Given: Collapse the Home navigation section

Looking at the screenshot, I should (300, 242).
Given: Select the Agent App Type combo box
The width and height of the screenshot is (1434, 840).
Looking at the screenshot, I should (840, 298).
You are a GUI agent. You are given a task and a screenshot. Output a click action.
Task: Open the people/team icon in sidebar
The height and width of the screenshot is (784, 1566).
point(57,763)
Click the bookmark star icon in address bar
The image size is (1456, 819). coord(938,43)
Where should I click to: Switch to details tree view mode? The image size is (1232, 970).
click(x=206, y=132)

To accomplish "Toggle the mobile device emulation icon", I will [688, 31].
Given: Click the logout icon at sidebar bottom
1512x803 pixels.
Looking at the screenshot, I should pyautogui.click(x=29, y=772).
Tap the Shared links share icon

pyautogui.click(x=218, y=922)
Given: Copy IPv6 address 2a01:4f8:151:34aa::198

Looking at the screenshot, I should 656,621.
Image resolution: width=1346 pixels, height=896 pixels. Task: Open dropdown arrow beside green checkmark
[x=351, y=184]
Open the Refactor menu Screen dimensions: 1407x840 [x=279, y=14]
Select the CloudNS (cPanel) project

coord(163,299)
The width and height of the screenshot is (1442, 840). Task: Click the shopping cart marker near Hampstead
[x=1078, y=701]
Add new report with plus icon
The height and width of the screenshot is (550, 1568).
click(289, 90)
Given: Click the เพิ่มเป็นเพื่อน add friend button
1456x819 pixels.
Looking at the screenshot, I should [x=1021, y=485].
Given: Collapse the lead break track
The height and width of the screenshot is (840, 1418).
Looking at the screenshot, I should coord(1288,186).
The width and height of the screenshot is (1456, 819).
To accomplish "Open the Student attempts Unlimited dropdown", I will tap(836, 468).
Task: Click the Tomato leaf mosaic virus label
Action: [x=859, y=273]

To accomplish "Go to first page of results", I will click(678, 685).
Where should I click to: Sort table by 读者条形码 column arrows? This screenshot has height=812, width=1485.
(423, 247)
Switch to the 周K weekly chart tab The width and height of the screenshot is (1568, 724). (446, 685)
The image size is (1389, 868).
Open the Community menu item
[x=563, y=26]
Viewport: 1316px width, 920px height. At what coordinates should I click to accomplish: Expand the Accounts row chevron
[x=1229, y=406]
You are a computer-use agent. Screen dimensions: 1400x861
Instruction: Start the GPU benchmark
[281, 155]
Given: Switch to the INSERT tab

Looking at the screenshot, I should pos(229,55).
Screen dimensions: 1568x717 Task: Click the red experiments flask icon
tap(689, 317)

§ Exercise requirements
Go through the listing above and locate each line that holds the word "sidebar". Copy those lines.

§ Answer section
Task: Open the people/team icon in sidebar
Given: Click the logout icon at sidebar bottom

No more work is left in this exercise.